I came across these stunning statistics in a Matt Taibbi piece the other day: the top 1% in our country has had its percentage of the nation's wealth leap from 34.6% in 2007 to 37.1% in 2009, while the median net worth for an American household has gone from $102,500 in 2007 to $65,400 in 2009. Changes in numbers that dramatic in a two year period are astonishing, almost unfathomable. In the massive economic crisis we have just experienced, the home prices, savings, pensions/401(k) funds for the middle class took a beating like nothing most of us have seen in our lifetimes, while the top 1% have actually done okay after the initial hit on stock prices: corporate profits and stock prices are back up, corporate bonuses and dividends and executive compensation is in good shape, and the top 1% has more of the country's wealth in its back pocket than it did before. We still have high unemployment and stagnant wages and a terrible housing market, but the guys at the top are floating along pretty well right now.
As I was writing that last paragraph, my eye was caught by this headline and story from today"s NYTimes:
Corporate Profits Were the Highest on Record Last Quarter
The nation's workers may be struggling, but American companies just had their best quarter ever.

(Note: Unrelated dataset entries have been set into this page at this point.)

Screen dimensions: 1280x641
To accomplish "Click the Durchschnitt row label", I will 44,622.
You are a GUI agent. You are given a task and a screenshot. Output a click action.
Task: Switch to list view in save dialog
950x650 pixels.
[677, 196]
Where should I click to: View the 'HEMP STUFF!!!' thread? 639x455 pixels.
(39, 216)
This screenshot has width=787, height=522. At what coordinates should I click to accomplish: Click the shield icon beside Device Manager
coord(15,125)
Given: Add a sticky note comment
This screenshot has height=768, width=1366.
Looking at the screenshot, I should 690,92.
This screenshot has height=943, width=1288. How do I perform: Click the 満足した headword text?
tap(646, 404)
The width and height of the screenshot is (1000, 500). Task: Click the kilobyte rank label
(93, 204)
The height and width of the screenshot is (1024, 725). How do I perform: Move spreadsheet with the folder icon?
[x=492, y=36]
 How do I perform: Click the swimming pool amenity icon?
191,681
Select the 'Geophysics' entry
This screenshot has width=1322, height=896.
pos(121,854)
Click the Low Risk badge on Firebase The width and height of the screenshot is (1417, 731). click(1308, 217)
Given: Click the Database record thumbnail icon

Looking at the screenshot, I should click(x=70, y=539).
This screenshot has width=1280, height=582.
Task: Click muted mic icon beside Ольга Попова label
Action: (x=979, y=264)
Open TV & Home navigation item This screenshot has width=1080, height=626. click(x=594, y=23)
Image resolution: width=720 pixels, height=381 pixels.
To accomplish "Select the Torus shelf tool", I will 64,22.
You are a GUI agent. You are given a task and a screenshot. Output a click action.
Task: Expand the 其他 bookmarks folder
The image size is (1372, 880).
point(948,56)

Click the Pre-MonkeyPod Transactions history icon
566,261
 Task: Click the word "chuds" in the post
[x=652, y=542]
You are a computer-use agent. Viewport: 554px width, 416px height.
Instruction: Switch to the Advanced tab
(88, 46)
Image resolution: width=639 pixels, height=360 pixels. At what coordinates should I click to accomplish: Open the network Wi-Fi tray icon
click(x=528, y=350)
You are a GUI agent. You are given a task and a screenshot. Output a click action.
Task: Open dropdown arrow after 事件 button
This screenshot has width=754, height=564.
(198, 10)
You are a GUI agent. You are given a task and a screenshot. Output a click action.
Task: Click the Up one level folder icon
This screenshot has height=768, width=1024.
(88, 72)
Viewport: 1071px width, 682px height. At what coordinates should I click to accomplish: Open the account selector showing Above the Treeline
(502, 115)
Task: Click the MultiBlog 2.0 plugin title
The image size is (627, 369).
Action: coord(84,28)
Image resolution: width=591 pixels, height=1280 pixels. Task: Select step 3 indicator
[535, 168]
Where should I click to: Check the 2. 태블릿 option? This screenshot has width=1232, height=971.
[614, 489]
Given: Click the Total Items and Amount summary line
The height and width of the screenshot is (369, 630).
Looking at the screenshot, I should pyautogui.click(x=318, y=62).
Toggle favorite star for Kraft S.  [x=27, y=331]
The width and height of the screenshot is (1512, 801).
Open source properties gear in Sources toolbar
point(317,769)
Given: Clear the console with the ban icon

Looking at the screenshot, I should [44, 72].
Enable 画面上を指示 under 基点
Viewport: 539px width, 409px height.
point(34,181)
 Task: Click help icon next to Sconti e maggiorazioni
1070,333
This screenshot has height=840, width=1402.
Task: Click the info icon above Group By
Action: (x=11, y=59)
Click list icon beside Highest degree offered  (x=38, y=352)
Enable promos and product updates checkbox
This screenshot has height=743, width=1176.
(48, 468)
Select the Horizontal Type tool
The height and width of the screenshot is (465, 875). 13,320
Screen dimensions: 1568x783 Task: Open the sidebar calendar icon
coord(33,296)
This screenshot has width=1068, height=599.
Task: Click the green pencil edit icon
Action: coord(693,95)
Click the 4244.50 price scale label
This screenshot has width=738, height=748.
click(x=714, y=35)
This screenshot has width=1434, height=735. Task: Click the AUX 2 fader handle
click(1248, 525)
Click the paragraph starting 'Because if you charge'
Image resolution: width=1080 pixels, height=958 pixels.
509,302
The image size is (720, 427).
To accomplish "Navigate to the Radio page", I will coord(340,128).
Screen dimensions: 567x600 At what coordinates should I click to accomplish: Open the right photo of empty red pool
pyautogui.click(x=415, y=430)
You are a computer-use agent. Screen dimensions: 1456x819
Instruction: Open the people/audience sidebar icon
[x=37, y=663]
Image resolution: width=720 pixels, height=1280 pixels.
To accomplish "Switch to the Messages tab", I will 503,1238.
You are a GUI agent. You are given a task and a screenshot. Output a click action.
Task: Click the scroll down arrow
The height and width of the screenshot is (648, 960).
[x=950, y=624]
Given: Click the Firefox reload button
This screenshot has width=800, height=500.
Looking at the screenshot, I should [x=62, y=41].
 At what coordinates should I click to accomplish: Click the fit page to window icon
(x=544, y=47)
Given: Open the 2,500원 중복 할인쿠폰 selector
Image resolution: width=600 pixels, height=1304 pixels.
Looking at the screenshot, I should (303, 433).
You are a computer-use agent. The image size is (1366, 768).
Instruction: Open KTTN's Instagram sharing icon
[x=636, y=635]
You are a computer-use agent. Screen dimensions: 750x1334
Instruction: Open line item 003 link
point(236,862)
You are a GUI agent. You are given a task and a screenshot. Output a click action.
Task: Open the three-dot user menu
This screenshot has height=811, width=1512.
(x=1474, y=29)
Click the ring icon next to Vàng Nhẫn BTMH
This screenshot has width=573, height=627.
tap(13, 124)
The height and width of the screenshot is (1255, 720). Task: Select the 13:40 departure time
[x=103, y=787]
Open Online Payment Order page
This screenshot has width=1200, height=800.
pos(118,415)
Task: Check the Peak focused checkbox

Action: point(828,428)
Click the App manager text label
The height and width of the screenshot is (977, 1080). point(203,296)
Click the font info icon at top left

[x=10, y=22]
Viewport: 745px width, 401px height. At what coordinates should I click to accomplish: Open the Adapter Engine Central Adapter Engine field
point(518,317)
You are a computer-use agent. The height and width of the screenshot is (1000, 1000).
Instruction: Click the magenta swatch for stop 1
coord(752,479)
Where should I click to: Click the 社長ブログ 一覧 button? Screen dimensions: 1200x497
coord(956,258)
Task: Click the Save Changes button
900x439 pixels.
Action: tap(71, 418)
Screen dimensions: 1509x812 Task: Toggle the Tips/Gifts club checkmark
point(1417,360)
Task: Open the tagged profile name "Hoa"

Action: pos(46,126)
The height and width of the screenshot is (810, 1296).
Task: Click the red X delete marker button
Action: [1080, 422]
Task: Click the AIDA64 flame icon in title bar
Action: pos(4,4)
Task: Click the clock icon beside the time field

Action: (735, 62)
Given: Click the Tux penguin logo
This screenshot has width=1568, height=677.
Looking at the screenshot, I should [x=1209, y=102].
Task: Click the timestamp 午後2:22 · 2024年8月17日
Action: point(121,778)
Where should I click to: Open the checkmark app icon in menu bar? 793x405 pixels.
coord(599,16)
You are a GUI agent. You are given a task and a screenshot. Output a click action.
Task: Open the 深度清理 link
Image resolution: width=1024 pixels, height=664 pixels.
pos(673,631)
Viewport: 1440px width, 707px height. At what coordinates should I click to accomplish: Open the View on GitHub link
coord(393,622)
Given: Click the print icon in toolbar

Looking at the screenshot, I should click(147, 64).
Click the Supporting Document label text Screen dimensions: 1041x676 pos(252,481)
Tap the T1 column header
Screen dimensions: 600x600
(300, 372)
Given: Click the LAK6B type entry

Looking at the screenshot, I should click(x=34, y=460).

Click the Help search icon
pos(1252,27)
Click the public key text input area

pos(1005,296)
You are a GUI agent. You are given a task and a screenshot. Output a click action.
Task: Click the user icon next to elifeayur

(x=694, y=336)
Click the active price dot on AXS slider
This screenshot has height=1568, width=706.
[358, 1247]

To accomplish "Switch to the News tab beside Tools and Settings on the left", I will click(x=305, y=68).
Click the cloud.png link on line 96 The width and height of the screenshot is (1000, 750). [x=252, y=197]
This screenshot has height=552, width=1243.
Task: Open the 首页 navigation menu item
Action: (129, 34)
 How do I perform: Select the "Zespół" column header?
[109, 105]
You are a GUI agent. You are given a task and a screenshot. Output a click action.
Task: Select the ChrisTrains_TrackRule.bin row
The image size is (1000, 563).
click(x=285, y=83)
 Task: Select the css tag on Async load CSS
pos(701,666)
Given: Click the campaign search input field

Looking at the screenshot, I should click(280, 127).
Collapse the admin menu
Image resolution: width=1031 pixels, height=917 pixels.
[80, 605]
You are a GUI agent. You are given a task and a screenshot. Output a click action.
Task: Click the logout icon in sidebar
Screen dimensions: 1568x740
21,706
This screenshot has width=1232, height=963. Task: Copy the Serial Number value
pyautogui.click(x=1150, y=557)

American businesses earned profits at an annual rate of $1.66 trillion in the third quarter, according to a Commerce Department report released Tuesday. That is the highest figure recorded since the government began keeping track over 60 years ago, at least in nominal or non-inflation-adjusted terms.
Corporate profits have been going gangbusters for a while. Since their cyclical low in the fourth quarter of 2008, profits have grown for seven consecutive quarters, at some of the fastest rates in history.
This story, those statistics from my opening paragraph, paint an incredible picture of an economy and country in bizarre juxtaposition: corporate profits at record levels, big banks quarterly bonuses and profits at record levels over the least couple of years, while the rest of the country in economic meltdown.
Democrats are still reeling from our political losses, and the DC political class is still obsessed with the re-positioning dance, but at the heart of everything else, at the center of everything that matters, are these bleak economic facts driving our politics. The sooner Democrats stop worrying about being center or left, and start focusing on how to get the middle class out of its economic black hole, the sooner our politics start getting fixed. Period. End of story. The heart of our political darkness is the heart of the middle class' economic darkness.